Open jeanetteclark opened 3 years ago

jeanetteclark commented 3 years ago

related to https://github.com/NCEAS/metadig-checks/issues/18, some entity level checks, specifically:

entity.identifier.present entity.identifierType.present entity.format.present entity.type.present entity.format.nonproprietary

look in places that seem to point to the resource. If the resource is an entity, then this is appropriate. However, most of the metadata we are looking at describes dataset resources, which contain entities, but are not entities themselves.
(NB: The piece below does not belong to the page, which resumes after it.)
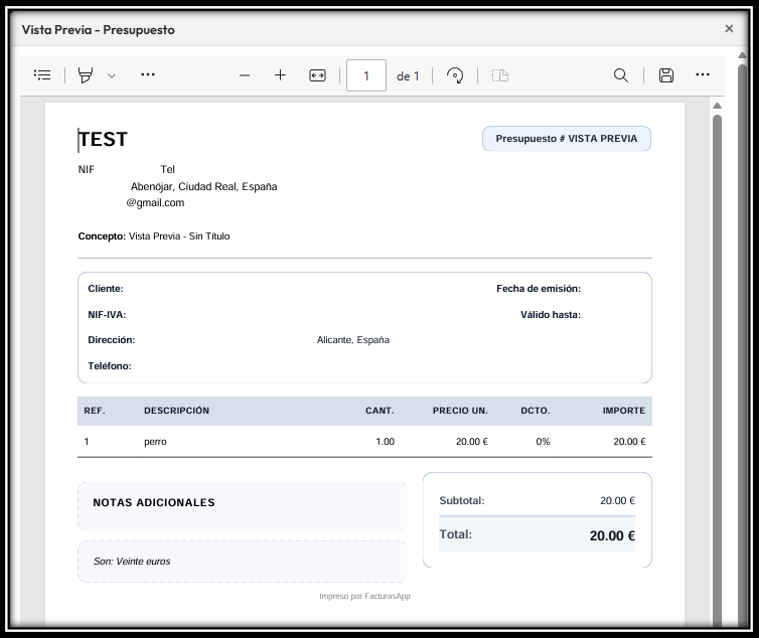The width and height of the screenshot is (759, 638).
Task: Open the table of contents panel
Action: 42,75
For example, entity.identifier.present looks in /*/identificationInfo/*/citation/CI_Citation/identifier/MD_Identifier/code//text()[normalize-space()] for ISO. If the resource is an entity (like a feature, for example), this location makes sense. However, if the resource is a dataset, this location does not seem appropriate, since this will be the identifier of the dataset as a whole and not an entity within the dataset. I think as the checks are written, entities and datasets can easily be conflated.
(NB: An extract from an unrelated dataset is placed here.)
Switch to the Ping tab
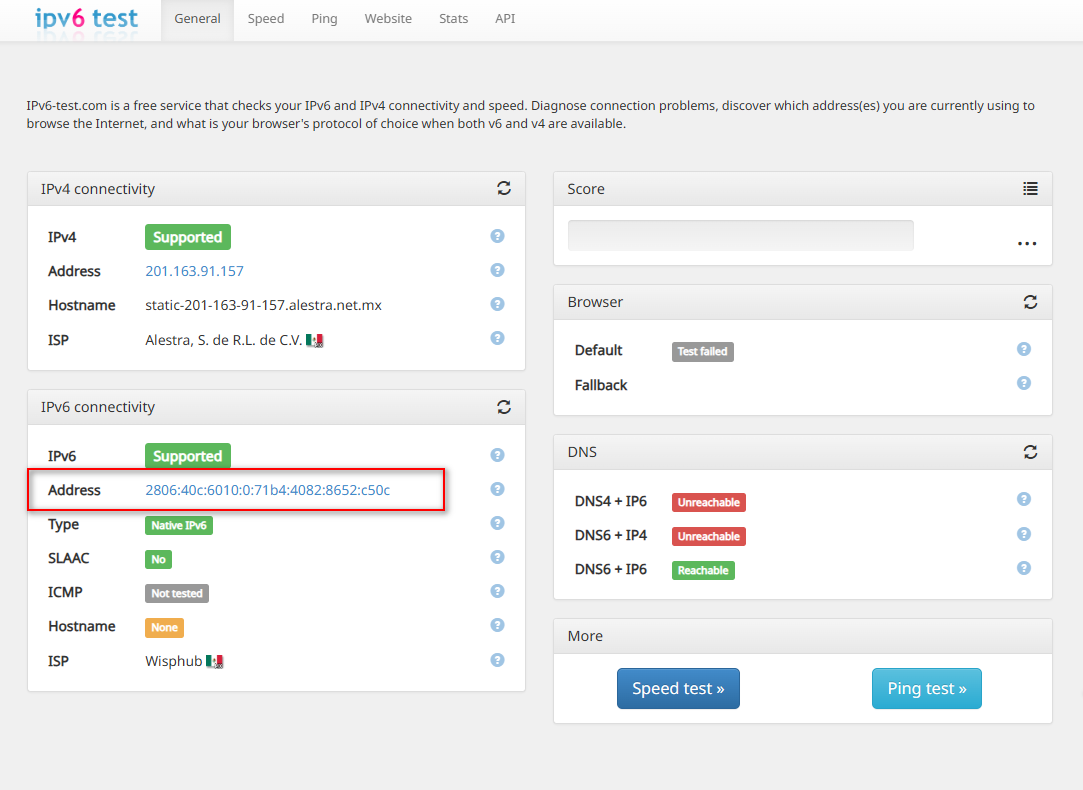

One solution is to be more explicit in the entity checks, and only look at resource-level information if the resource is itself an entity. I've listed the resource types for DataCite and ISO below, with ones I think could be considered entities in bold (some I am really not sure about). These resource specifications come from MD_ScopeCode for ISO and resourceTypeGeneral for DataCite.
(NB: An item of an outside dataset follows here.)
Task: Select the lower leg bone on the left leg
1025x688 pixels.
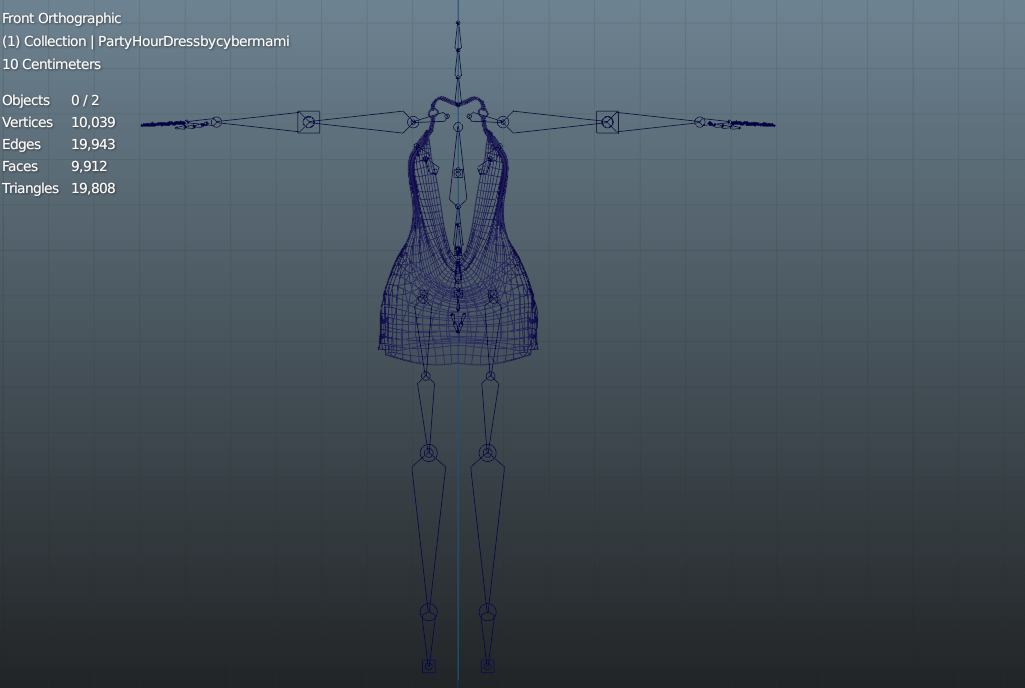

Once we decide on a path forward, I can propose more specific fixes.

jeanetteclark commented 3 years ago

Here is a list of checks and xpaths that I think conflate entity and resource.

check xpath reasoning
entity.format.nonproprietary /*/identificationInfo/MD_DataIdentification/resourceFormat/MD_Format this seems to point to the resource, not the entity specifically
entity.format.nonproprietary /*/identificationInfo/MD_DataIdentification/resourceFormat/MD_Format/formatSpecificationCitation/CI_Citation/identifier/MD_Identifier/code this seems to point to the resource, not the entity specifically
entity.format.nonproprietary /*/identificationInfo/MD_DataIdentification/resourceFormat/MD_Format/formatSpecificationCitation/CI_Citation/title this seems to point to the resource, not the entity specifically
entity.identifier.present //identificationInfo//citation/CI_Citation/identifier/MD_Identifier/code//text()[normalize-space()] this is the resource identifier and not the entity identifier
entity.identifier.present //identificationInfo//citation/CI_Citation/identifier/RS_Identifier/code//text()[normalize-space()] I don't think a reference system is an entity
entity.identifierType.present //identificationInfo//citation/CI_Citation/identifier/MD_Identifier/codeSpace//text()[normalize-space()] this is the resource identifier and not the entity identifier
entity.identifierType.present //identificationInfo//citation/CI_Citation/identifier/MD_Identifier/authority//text()[normalize-space()] this is the resource identifier and not the entity identifier
entity.name.present /*/contentInfo/MD_CoverageDescription/attributeDescription/RecordType this is the entity description, not the entity name
entity.name.present /*/contentInfo/MI_CoverageDescription/attributeDescription/RecordType this is the entity description, not the entity name
entity.type.present /*/metadataScope/MD_MetadataScope/resourceScope/MD_ScopeCode this describes the scope of the resource, not the entity specifically
entity.type.present /*/hierarchyLevel/MD_ScopeCode this describes the scope of the resource, not the entity specifically
jeanetteclark commented 3 years ago

I removed all of the above xpaths, since they fairly clearly reference resource information and not entity information. See PR #409

relevant commits: https://github.com/NCEAS/metadig-checks/pull/409/commits/f34b616a409b08920bc8ed44d2bd710dc04825ec (ISO) https://github.com/NCEAS/metadig-checks/pull/409/commits/cc2e75959cadf3760a2e2f34911d7542f28ae18c (ISO) https://github.com/NCEAS/metadig-checks/pull/409/commits/6216fd90e48f3b41f26199eb6a09c72a7ce6286b (ISO) https://github.com/NCEAS/metadig-checks/pull/409/commits/fc3c8dd38a5184e5ecc8c4b15c1cd350abfbbac9 (ISO) https://github.com/NCEAS/metadig-checks/pull/409/commits/6177840ad9ee8cc317bc166b2a26545d3fbac292 (ISO) https://github.com/NCEAS/metadig-checks/pull/408/commits/e784480deb7fba4ca09f747ffcbb48608c38f41f (DataCite) https://github.com/NCEAS/metadig-checks/pull/408/commits/832e94020d50ad8d0be03c36dac75c7c8093fb24 (DataCite) https://github.com/NCEAS/metadig-checks/pull/408/commits/9ddc99c532656d6690b54fb4074ce765e37ed247 (DataCite) https://github.com/NCEAS/metadig-checks/pull/408/commits/27107c81b62f5ce245d74ee55ea7447bc511f2e5 (DataCite)